Presidenciáveis (68)
Lídia Jorge
Há tradições que não deviam perder-se. Ter Presidentes-escritores é uma delas. A tradição foi inaugurada, logo após o 5 de Outubro, por Manuel de Arriaga e Teófilo Braga - conhecidos literatos, contemporâneos de Eça de Queirós. Prolongou-se com outro inquilino de Belém, Manuel Teixeira Gomes, autor de umas Novelas Eróticas ainda hoje nada despidas de polémica.
Em 2006 e 2011 Manuel Alegre procurou restaurar esta tradição, mas os eleitores determinaram que ele não assinasse o Livro de Actas do Palácio de Belém. Entretanto houve escritores-deputados, como o próprio Alegre, Sophia de Mello Breyner Andresen e Natália Correia.
Nada surpreendente, esta atracção dos escritores pela política: André Malraux e Jorge Semprún ocuparam pastas ministeriais da Cultura em França e Espanha, Jorge Amado foi deputado estadual no Brasil, Rafael Alberti exerceu igualmente a função parlamentar nas Cortes em Madrid quando ali foi restabelecida a democracia, e Vargas Llosa candidatou-se à Presidência da República no Peru.
Entre nós, falta transpor para a política o prestígio social de que os escritores geralmente gozam mesmo nesta era de inflação de títulos literários. Lídia Jorge - signo Gémeos, de 68 anos e algarvia como Teixeira Gomes - seria um nome certamente bem acolhido como candidata presidencial. Alguém que nos pusesse a par de países como Malta, Finlândia, Irlanda, Lituânia, Islândia e Letónia: qualquer deles já se antecipou a Portugal atribuindo à chefia do Estado o seu genuíno género, que é o feminino.
Lídia Jorge, que em 2015 assinala 35 anos de vida literária, tem assumido posições de carácter cívico e político bem conhecidas, próximas do PS. Escreveu Os Memoráveis, que alguns consideram o melhor romance português alusivo ao 25 de Abril. Tem cultura, experiência, talento - e saberia, talvez até mais do que alguns antecessores em Belém, interpretar correctamente o preceito constitucional que propicia a intervenção presidencial quando está em causa o "regular funcionamento das instituições".
O que lhe falta? Talvez só vontade para inaugurar esse Dia dos Prodígios que seria o da representação feminina no posto de comando da República Portuguesa.
Prós - Seria um contraste salutar ver a gritaria habitual na política portuguesa transformada numa Costa dos Murmúrios. O facto de ter sido galardoada com o Prémio D. Dinis, pelo seu romance O Vale da Paixão, contribuiria para captar votos monárquicos. Analistas políticos e exegetas literários, após prolongada investigação, considerariam premonitórios desta candidatura os famosos versos de Ricardo Reis: "Vem sentar-te comigo, Lídia, à beira do rio."

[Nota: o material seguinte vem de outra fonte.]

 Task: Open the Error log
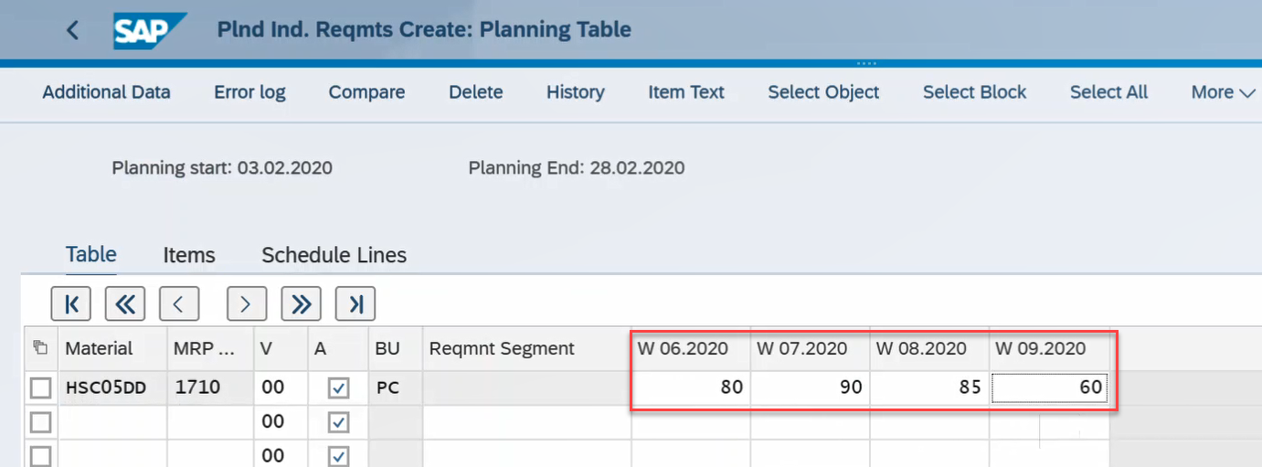249,92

Contras - É conterrânea de Cavaco Silva: talvez os portugueses já estejam fartos de ver naturais de Boliqueime em Belém. Os minhotos protestariam contra esta discriminação sulista: o último (e único) Presidente oriundo do Minho foi Sidónio Pais, assassinado em 1918. (E)leitores adeptos de outras correntes literárias poderiam lançar, em alternativa, as candidaturas de Mafalda Ivo Cruz, Rita Ferro ou Adília Lopes.